**What this task involves**
Find each line in the material below that contains the word "with" and copy those lines out. Count a line only if the capital and small letters match.

**Supplied records**
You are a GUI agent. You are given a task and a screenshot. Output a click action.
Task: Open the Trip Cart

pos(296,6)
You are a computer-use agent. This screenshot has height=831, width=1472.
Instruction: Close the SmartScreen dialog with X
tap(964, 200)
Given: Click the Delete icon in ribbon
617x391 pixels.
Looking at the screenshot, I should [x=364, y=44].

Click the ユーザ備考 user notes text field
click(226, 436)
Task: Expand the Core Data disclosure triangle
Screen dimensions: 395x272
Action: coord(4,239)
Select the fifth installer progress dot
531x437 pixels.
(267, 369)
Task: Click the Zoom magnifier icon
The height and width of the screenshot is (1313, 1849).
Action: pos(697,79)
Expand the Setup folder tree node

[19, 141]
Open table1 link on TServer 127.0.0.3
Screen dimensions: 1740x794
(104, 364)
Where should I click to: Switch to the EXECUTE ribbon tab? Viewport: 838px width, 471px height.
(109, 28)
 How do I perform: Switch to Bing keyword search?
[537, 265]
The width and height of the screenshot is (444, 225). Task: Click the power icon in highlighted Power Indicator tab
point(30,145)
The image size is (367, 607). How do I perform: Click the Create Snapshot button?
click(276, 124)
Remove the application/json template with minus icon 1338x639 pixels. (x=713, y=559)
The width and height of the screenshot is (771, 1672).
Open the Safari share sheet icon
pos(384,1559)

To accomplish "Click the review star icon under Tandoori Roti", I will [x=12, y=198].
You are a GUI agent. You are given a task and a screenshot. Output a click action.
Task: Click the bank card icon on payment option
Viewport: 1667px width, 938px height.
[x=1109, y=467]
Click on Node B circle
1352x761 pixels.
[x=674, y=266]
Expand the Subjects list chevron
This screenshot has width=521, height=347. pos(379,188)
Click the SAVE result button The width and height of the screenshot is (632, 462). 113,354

**Reply**
Instruction: Close the SmartScreen dialog with X
Remove the application/json template with minus icon 1338x639 pixels. (x=713, y=559)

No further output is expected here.